Put the records into a numbered list, one line per item, and leave out any blank lines.

Records:
================================
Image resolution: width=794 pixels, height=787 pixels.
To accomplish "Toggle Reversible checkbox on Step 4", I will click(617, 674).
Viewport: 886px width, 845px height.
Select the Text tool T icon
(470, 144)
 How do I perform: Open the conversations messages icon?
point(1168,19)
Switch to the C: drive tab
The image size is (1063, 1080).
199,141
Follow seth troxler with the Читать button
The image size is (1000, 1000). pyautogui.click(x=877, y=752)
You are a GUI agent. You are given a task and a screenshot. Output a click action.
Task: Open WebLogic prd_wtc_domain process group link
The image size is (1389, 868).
================================
SOLUTION:
1. Image resolution: width=794 pixels, height=787 pixels.
2. To accomplish "Toggle Reversible checkbox on Step 4", I will click(617, 674).
3. Viewport: 886px width, 845px height.
4. Select the Text tool T icon
5. (470, 144)
6.  How do I perform: Open the conversations messages icon?
7. point(1168,19)
8. Switch to the C: drive tab
9. The image size is (1063, 1080).
10. 199,141
11. Follow seth troxler with the Читать button
12. The image size is (1000, 1000). pyautogui.click(x=877, y=752)
13. You are a GUI agent. You are given a task and a screenshot. Output a click action.
14. Task: Open WebLogic prd_wtc_domain process group link
15. The image size is (1389, 868).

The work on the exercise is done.